CYRIL Ponnamperuma, a luminary in the field of science and technology, spent most of his life delving into the mysteries of Earth's past. When he died in Washington on December 20, 1994, at the age of 71, the world lost a rare scientist: one who believed in the ability of science to transform the lives of people at the bottom of the social barrel.
He was an internationally recognised researcher, working on the origins of life, and a leading promoter of science in the developing world. Born in Galle, Sri Lanka, in 1923, he had his early education in Sri Lanka and India, where he received a baccalaureate in philosophy. He went on to obtain a bachelors in chemistry from London's Birkbeck College in 1959, and a doctorate in chemistry from Berkeley in 1962. At the time of his death, he was professor emeritus of chemistry at the University of Maryland at College Park, US, and headed its laboratory of chemical evolution.
As one of the world's leaders in his field, Ponnamperuma spent more than 30 years trying to solve the riddle of the "spontaneous creation" of life on earth. He followed the theory of chemical evolution, and demonstrated in laboratory experiments that the chemicals present in the primordial seas on Earth could have given rise to complex molecules which serve as the basic building blocks of life.
In 1983, he and his team discovered a 4.5 billion-year-old meteorite in Australia, containing 5 chemicals that combine to form DNA and RNA which make up the genetic material that leads human life by the nose. "We have found the precursors of life, and with this our expectations of life in the universe have got a tremendous boost," Ponnamperuma said.

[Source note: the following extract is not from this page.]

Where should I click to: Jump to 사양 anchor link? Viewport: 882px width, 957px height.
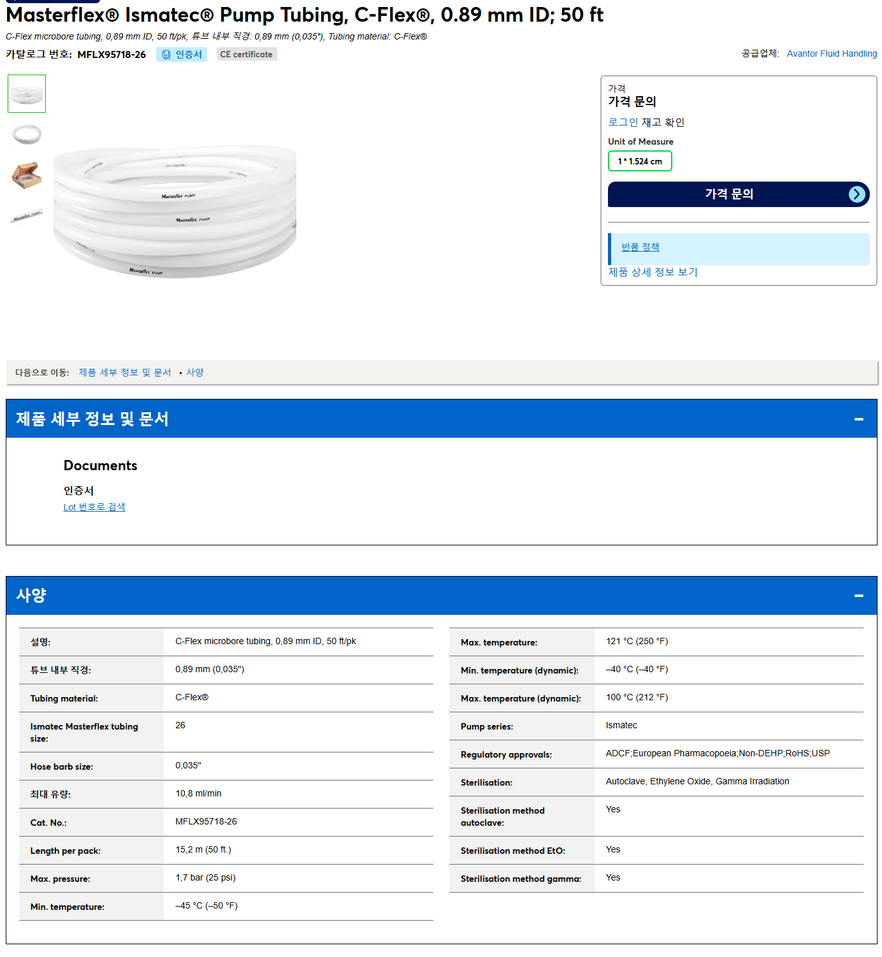click(x=195, y=373)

He spent 9 years in the Exobiology Division of the National Aeronautical and Space Administration (NASA), where he became chief of its Chemical Evolution Branch. He was NASA's obvious choice as the main investigator to carry out organic analysis of lunar soil samples returned to Earth by the Apollo missions that began in 1969.
Ponnamperuma was convinced about the contribution that science and technology could make for the betterment of human life in the developing world. "Science and technology is the prime area in which the developing nations have to invest their resources to achieve economic development," he explained. He often used an adaptation of C V Raman's words: "What the developing world needs is science, more science, and still more science."

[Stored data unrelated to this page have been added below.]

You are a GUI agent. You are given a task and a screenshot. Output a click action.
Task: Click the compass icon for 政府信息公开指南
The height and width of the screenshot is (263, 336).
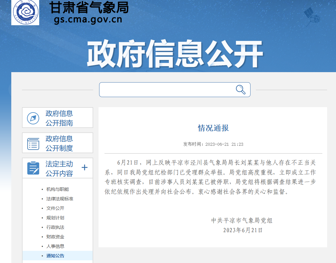point(33,118)
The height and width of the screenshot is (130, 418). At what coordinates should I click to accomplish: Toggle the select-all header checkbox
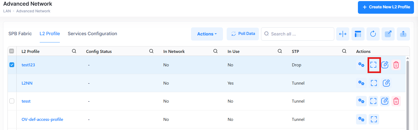12,51
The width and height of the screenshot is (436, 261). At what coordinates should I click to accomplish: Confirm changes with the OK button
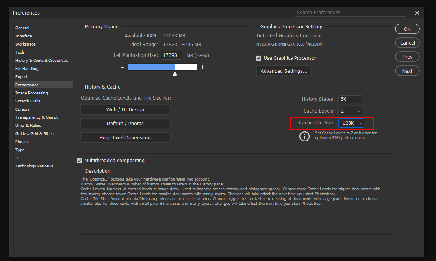407,29
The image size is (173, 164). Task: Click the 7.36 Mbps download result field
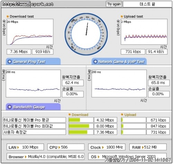[x=19, y=52]
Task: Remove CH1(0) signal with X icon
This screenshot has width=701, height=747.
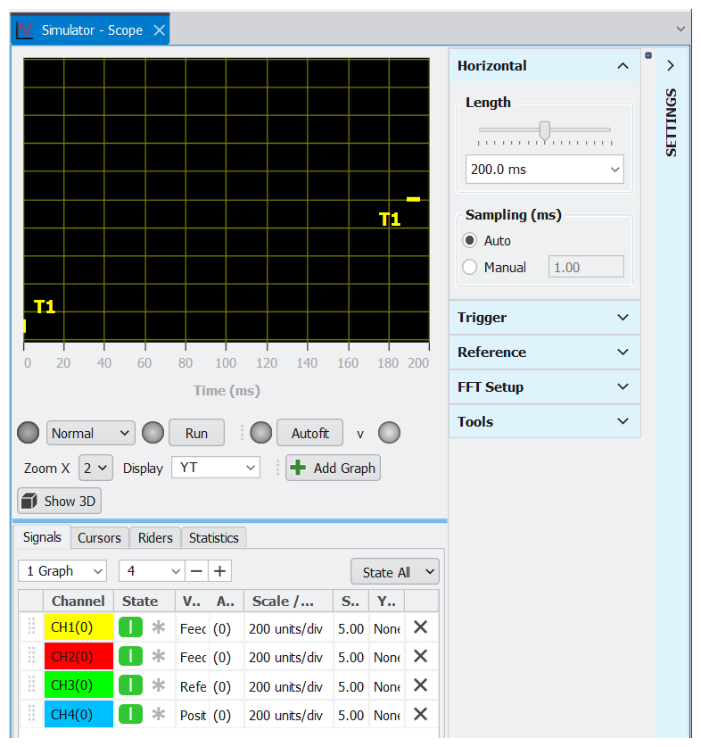Action: click(421, 627)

He worked with organisations like CHEMRAWN (Chemical Research Applied to World Needs), and was the was chairperson of the Third World Foundation of North America, which sought to promote the use of science and technology for economic development in developing countries. He was recently appointed the head of his University's North-South Centre for Sustainable Development.
Ponnamperuma's activism transcended his own discipline. Elected a fellow of the Third World Academy of Sciences in 1985, he worked closely with the organisation to promote science and infrastructural facilities in developing countries. He firmly believed that the only viable way to sustain the spirit and momentum of science was to make people understand and appreciate the processes of science. He often said that most scientific research and institutions were supported by public funds, and hence people had a right to know what scientists were doing. He held that if the citizens were unaware, the government would also be negligent.
Ponnamperuma served his nation as the presidential science and technology advisor for 10 years. He was also director of the Institute of Fundamental Sciences, Sri Lanka's premier research institute in Kandy. He helped found the Arthur C Clarke Centre for Modern Technologies in Moratuwa, and served as its first director. His many honours included several honorary doctorates from universities around the world: the first, AI OparinGold Medal for the "best sustained programme" on the origin of life (1980), and UMCP's first Distinguished International Service Award (1991). He was nominated thrice for the Nobel Prize for chemistry, and was elected to the prestigious Pontifical Academy of Sciences only 2 months before his death.
Rajendra K Pachauri, director of the Tata Energy Research Institute (TERI), one of Ponnamperuma's many admirers and associates in India, described him as a man with vision. "I don't know of another single Third World scientist who has done so much for developing science and technology capacity in developing countries," he says.
---Nalaka Gunawardene is a Sri Lankan science and environmental writer.